Manger à notre faim, manger et boire ce que nous produisons, tels sont nos impossibilités politiques depuis les indépendances.
Ce sont aussi des impossibilités culturelles. Nous ne sommes plus fiers de manger nos plats traditionnels qui, un à un, disparaissent.
La faute à nos élites politiques et à nos cadres qui dans les cocktails dispendieux, les déjeuners à l’européenne, les dîners somptueux, exhibent les bonnes manières et le bon goût importés.
Nous avons aussi perdu les bonnes manières de cuisiner.
Notre ceebu jën penda mbay, maaro liƴƴi, riz au poisson, patrimoine mondial de l’UNESCO, s’est corrompu au rythme de la corruption de notre société.
Notre cèep, maaro, riz, s’est drapé des pires atours que sont l’huile végétale importée désintégrée, la tomate concentrée cramée, les ajouts de cubes compostés d’ingrédients inavouables.
Tous les sénégalais sont malades ou en voie d’être malades.
Les malades chroniques non transmissibles le cancer, le diabète et l’hypertension artérielle se sont installés définitivement de manière durable.
Même dans le bol nous payons notre indiscipline et notre absence de confiance en nos valeurs culinaires, la malédiction de nos turpitudes s’abat sur nous.
Pauvres parmi les pays les plus pauvres, nous mourons des maladies des pays les plus riches!
Le consommer local est comme le monstre du Loch Ness, il n’effleure l’esprit de nos autorités qu’aux moments des grandes détresses puis, il disparaît introuvable.
L’ajustement structurel nous apporta les jus locaux, fabriqués avec nos produits locaux, grâce au travail d’innovation de l’Institut de Technologie alimentaire (ITA).
Il fallut l’épidémie mondiale qui frappa la volaille pour nous imposer d’arrêter l’importation massive de cuisses de poulets aux hormones pour lancer une production endogène de poulets de chair qui est devenue florissante. La filière avicole emploie beaucoup de sénégalaises et de sénégalais.
Périodiquement nous redécouvrons que les sénégalais mangent essentiellement ce que les autres produisent.

Données recueillies:
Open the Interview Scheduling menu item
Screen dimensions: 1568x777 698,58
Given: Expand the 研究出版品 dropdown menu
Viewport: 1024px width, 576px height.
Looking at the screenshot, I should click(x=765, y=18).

CONSIGNE:
Reproduisez fidèlement le passage de l'extrait sur l'alimentation au Sénégal qui va de « Notre cèep, maaro, riz, s’est » jusqu'à « compostés d’ingrédients inavouables. ». Seul l'extrait sur l'alimentation au Sénégal doit servir de référence.

RÉSULTAT DE L'EXERCICE:
Notre cèep, maaro, riz, s’est drapé des pires atours que sont l’huile végétale importée désintégrée, la tomate concentrée cramée, les ajouts de cubes compostés d’ingrédients inavouables.